#### Work instruction:
Please reproduce exactly the lines that begin the listing below, up to and including the line where "Task: Cancel with" occurs.

◇ ◇ ◇ ◇ ◇

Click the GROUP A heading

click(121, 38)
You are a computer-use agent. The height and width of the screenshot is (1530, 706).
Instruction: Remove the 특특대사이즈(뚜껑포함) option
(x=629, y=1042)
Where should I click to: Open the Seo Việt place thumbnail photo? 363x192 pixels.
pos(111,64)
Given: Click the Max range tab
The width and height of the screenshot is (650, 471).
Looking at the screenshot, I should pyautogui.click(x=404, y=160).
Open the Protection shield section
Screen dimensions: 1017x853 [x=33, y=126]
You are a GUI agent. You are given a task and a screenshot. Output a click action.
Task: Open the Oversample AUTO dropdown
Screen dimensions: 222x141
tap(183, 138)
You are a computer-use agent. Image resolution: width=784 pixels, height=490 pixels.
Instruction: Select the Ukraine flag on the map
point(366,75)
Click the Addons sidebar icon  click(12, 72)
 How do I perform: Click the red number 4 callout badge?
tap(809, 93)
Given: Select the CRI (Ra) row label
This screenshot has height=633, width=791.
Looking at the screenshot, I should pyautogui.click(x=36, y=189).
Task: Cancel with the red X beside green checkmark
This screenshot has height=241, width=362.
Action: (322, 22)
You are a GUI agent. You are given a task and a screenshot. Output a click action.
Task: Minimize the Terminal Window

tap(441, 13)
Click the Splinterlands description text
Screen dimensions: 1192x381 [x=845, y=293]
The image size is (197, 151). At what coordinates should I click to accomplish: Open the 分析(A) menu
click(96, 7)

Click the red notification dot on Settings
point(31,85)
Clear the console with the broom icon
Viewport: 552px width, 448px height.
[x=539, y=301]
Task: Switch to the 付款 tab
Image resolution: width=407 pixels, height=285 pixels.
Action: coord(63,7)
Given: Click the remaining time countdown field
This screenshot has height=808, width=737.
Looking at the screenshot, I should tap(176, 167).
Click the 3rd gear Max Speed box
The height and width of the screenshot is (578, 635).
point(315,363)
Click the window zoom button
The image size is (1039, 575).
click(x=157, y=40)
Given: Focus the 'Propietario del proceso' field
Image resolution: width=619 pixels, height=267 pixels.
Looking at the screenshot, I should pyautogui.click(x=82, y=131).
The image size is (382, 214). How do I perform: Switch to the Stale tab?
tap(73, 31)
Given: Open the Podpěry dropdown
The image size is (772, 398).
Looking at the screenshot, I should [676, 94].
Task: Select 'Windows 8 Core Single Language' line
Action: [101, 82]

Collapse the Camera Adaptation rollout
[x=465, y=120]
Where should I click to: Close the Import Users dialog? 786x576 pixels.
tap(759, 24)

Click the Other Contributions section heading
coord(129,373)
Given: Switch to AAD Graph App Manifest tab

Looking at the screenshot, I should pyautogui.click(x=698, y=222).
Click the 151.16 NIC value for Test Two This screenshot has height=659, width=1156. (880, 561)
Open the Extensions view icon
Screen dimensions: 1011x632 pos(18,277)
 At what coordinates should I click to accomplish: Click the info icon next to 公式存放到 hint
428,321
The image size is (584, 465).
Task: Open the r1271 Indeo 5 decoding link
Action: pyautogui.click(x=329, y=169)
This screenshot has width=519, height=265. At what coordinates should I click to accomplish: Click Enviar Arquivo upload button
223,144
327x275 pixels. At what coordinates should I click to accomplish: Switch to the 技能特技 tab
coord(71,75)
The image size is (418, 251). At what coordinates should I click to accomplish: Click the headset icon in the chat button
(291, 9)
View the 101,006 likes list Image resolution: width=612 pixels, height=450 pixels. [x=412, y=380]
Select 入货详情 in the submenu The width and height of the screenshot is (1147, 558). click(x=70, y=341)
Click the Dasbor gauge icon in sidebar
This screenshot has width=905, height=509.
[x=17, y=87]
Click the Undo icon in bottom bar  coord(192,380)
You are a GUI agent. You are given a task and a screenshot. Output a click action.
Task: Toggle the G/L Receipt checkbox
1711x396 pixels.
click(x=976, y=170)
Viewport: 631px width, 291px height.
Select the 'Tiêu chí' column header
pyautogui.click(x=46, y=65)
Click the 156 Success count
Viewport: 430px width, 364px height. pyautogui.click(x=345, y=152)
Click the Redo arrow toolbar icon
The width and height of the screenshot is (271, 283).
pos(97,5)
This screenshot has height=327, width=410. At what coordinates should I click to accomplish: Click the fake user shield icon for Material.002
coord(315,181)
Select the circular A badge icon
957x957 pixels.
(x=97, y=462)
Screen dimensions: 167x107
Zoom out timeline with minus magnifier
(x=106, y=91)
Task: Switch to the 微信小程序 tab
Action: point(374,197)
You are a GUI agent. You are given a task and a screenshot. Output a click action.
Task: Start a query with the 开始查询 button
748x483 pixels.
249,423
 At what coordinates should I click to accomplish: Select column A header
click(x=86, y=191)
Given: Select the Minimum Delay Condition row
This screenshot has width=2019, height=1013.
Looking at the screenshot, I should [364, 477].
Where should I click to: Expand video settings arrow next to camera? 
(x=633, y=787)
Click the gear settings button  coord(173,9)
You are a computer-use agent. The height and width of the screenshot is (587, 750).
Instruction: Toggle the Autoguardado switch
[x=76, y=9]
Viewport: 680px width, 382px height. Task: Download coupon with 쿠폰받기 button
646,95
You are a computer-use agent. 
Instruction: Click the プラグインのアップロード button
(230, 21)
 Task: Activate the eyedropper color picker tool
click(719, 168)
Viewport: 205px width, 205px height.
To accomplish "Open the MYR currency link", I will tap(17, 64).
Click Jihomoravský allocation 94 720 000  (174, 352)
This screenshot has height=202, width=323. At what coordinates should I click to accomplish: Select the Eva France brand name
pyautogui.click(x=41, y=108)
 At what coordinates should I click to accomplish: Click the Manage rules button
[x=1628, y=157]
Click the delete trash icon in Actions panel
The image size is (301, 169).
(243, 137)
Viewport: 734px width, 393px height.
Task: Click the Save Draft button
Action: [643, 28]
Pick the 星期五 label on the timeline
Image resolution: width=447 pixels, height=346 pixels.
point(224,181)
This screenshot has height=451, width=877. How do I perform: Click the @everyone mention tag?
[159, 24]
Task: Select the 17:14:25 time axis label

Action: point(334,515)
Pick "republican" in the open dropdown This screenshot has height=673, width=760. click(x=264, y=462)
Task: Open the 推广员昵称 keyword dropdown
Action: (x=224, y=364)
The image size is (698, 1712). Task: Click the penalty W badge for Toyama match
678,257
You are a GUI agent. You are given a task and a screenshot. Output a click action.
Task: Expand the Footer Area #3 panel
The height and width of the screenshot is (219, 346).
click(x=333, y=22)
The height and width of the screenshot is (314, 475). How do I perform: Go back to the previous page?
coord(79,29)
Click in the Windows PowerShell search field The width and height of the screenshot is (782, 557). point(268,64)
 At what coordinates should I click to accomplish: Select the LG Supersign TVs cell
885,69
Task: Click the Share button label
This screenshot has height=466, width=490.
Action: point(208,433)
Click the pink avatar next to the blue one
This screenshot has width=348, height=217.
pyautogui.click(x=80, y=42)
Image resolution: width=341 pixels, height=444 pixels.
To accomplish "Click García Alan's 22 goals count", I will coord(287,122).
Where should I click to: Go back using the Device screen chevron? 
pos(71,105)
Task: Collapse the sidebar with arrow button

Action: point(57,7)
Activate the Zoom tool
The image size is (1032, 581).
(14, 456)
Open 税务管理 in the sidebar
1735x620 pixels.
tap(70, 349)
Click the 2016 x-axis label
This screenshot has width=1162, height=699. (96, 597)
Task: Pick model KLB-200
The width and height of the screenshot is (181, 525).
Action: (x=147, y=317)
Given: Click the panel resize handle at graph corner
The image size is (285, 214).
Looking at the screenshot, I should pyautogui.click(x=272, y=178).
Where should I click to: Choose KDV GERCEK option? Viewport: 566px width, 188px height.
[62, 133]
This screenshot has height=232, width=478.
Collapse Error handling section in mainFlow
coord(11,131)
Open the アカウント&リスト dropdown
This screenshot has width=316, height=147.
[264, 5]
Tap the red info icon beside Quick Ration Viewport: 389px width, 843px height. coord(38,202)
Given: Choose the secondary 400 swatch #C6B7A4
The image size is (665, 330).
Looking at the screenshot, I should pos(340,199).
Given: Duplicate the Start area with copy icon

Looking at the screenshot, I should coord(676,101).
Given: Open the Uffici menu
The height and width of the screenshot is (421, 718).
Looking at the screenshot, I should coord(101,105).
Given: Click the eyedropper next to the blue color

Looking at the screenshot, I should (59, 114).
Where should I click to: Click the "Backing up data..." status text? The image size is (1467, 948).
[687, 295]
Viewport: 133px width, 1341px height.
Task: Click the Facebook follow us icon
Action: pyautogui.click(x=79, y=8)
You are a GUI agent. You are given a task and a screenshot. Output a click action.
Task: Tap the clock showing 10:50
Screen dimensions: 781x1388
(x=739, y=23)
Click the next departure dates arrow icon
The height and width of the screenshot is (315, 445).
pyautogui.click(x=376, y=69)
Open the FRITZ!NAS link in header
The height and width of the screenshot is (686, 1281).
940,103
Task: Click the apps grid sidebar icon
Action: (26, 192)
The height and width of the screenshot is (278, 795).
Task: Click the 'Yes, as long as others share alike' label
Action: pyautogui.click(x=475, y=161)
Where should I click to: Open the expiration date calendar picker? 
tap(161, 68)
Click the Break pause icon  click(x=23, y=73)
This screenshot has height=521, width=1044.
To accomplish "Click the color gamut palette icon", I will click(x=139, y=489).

◇ ◇ ◇ ◇ ◇

#### Your solution:
Click the GROUP A heading

click(121, 38)
You are a computer-use agent. The height and width of the screenshot is (1530, 706).
Instruction: Remove the 특특대사이즈(뚜껑포함) option
(x=629, y=1042)
Where should I click to: Open the Seo Việt place thumbnail photo? 363x192 pixels.
pos(111,64)
Given: Click the Max range tab
The width and height of the screenshot is (650, 471).
Looking at the screenshot, I should pyautogui.click(x=404, y=160).
Open the Protection shield section
Screen dimensions: 1017x853 [x=33, y=126]
You are a GUI agent. You are given a task and a screenshot. Output a click action.
Task: Open the Oversample AUTO dropdown
Screen dimensions: 222x141
tap(183, 138)
You are a computer-use agent. Image resolution: width=784 pixels, height=490 pixels.
Instruction: Select the Ukraine flag on the map
point(366,75)
Click the Addons sidebar icon  click(12, 72)
 How do I perform: Click the red number 4 callout badge?
tap(809, 93)
Given: Select the CRI (Ra) row label
This screenshot has height=633, width=791.
Looking at the screenshot, I should pyautogui.click(x=36, y=189).
Task: Cancel with the red X beside green checkmark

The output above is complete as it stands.